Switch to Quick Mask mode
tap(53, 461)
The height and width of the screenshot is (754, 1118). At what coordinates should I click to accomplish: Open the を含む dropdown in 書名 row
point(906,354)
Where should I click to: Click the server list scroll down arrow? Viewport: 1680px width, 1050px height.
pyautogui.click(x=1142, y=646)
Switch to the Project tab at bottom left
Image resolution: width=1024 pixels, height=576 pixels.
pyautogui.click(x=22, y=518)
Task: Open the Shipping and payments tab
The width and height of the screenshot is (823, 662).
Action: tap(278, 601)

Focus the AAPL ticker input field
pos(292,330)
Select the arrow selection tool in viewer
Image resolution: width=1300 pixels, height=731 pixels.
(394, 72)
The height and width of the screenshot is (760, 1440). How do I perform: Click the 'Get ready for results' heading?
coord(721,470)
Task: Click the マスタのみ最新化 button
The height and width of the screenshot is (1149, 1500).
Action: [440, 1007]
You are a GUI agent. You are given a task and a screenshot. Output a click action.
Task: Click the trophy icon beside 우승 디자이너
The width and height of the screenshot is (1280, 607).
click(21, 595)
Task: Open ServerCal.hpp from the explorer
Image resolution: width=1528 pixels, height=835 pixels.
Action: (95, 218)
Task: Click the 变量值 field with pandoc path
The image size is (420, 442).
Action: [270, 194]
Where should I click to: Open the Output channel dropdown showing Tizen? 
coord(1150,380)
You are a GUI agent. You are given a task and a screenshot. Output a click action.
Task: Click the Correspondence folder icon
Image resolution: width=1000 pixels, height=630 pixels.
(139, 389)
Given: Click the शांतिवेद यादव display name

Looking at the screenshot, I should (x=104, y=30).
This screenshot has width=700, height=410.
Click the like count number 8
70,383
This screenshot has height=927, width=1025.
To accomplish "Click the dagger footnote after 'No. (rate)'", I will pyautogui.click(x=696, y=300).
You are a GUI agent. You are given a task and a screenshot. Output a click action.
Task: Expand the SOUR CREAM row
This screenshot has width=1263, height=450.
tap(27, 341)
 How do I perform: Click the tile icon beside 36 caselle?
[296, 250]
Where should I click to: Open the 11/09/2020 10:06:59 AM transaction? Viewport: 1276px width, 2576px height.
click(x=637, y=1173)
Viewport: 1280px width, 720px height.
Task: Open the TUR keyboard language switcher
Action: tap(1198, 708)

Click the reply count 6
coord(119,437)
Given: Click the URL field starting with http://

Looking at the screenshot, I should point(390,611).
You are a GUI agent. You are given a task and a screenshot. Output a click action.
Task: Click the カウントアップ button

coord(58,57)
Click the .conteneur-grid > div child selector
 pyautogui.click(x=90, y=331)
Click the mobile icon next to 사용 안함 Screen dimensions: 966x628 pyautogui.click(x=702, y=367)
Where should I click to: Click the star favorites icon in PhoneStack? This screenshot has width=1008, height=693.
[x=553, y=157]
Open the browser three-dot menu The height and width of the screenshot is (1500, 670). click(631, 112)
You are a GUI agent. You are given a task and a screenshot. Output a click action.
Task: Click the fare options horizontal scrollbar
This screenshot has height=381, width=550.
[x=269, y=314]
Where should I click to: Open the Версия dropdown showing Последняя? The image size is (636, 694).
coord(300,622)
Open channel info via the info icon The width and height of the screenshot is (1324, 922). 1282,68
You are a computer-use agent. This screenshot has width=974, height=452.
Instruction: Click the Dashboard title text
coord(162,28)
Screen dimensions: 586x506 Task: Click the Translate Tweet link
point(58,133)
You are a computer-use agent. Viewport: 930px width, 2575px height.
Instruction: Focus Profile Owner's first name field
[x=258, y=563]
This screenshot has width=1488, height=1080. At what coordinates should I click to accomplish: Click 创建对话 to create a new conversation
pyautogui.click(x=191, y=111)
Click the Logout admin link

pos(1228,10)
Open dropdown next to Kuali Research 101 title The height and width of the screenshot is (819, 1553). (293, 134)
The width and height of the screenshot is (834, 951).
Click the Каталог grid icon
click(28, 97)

+ + +

Give back the material above exactly as it was given.

> _RESPONSE TO THIS EXERCISE_
Switch to Quick Mask mode
tap(53, 461)
The height and width of the screenshot is (754, 1118). At what coordinates should I click to accomplish: Open the を含む dropdown in 書名 row
point(906,354)
Where should I click to: Click the server list scroll down arrow? Viewport: 1680px width, 1050px height.
pyautogui.click(x=1142, y=646)
Switch to the Project tab at bottom left
Image resolution: width=1024 pixels, height=576 pixels.
pyautogui.click(x=22, y=518)
Task: Open the Shipping and payments tab
The width and height of the screenshot is (823, 662).
Action: tap(278, 601)

Focus the AAPL ticker input field
pos(292,330)
Select the arrow selection tool in viewer
Image resolution: width=1300 pixels, height=731 pixels.
(394, 72)
The height and width of the screenshot is (760, 1440). How do I perform: Click the 'Get ready for results' heading?
coord(721,470)
Task: Click the マスタのみ最新化 button
The height and width of the screenshot is (1149, 1500).
Action: [440, 1007]
You are a GUI agent. You are given a task and a screenshot. Output a click action.
Task: Click the trophy icon beside 우승 디자이너
The width and height of the screenshot is (1280, 607).
click(21, 595)
Task: Open ServerCal.hpp from the explorer
Image resolution: width=1528 pixels, height=835 pixels.
Action: (95, 218)
Task: Click the 变量值 field with pandoc path
The image size is (420, 442).
Action: [270, 194]
Where should I click to: Open the Output channel dropdown showing Tizen? 
coord(1150,380)
You are a GUI agent. You are given a task and a screenshot. Output a click action.
Task: Click the Correspondence folder icon
Image resolution: width=1000 pixels, height=630 pixels.
(139, 389)
Given: Click the शांतिवेद यादव display name

Looking at the screenshot, I should (x=104, y=30).
This screenshot has width=700, height=410.
Click the like count number 8
70,383
This screenshot has height=927, width=1025.
To accomplish "Click the dagger footnote after 'No. (rate)'", I will pyautogui.click(x=696, y=300).
You are a GUI agent. You are given a task and a screenshot. Output a click action.
Task: Expand the SOUR CREAM row
This screenshot has width=1263, height=450.
tap(27, 341)
 How do I perform: Click the tile icon beside 36 caselle?
[296, 250]
Where should I click to: Open the 11/09/2020 10:06:59 AM transaction? Viewport: 1276px width, 2576px height.
click(x=637, y=1173)
Viewport: 1280px width, 720px height.
Task: Open the TUR keyboard language switcher
Action: tap(1198, 708)

Click the reply count 6
coord(119,437)
Given: Click the URL field starting with http://

Looking at the screenshot, I should point(390,611).
You are a GUI agent. You are given a task and a screenshot. Output a click action.
Task: Click the カウントアップ button

coord(58,57)
Click the .conteneur-grid > div child selector
 pyautogui.click(x=90, y=331)
Click the mobile icon next to 사용 안함 Screen dimensions: 966x628 pyautogui.click(x=702, y=367)
Where should I click to: Click the star favorites icon in PhoneStack? This screenshot has width=1008, height=693.
[x=553, y=157]
Open the browser three-dot menu The height and width of the screenshot is (1500, 670). click(631, 112)
You are a GUI agent. You are given a task and a screenshot. Output a click action.
Task: Click the fare options horizontal scrollbar
This screenshot has height=381, width=550.
[x=269, y=314]
Where should I click to: Open the Версия dropdown showing Последняя? The image size is (636, 694).
coord(300,622)
Open channel info via the info icon The width and height of the screenshot is (1324, 922). 1282,68
You are a computer-use agent. This screenshot has width=974, height=452.
Instruction: Click the Dashboard title text
coord(162,28)
Screen dimensions: 586x506 Task: Click the Translate Tweet link
point(58,133)
You are a computer-use agent. Viewport: 930px width, 2575px height.
Instruction: Focus Profile Owner's first name field
[x=258, y=563]
This screenshot has width=1488, height=1080. At what coordinates should I click to accomplish: Click 创建对话 to create a new conversation
pyautogui.click(x=191, y=111)
Click the Logout admin link

pos(1228,10)
Open dropdown next to Kuali Research 101 title The height and width of the screenshot is (819, 1553). (293, 134)
The width and height of the screenshot is (834, 951).
Click the Каталог grid icon
click(28, 97)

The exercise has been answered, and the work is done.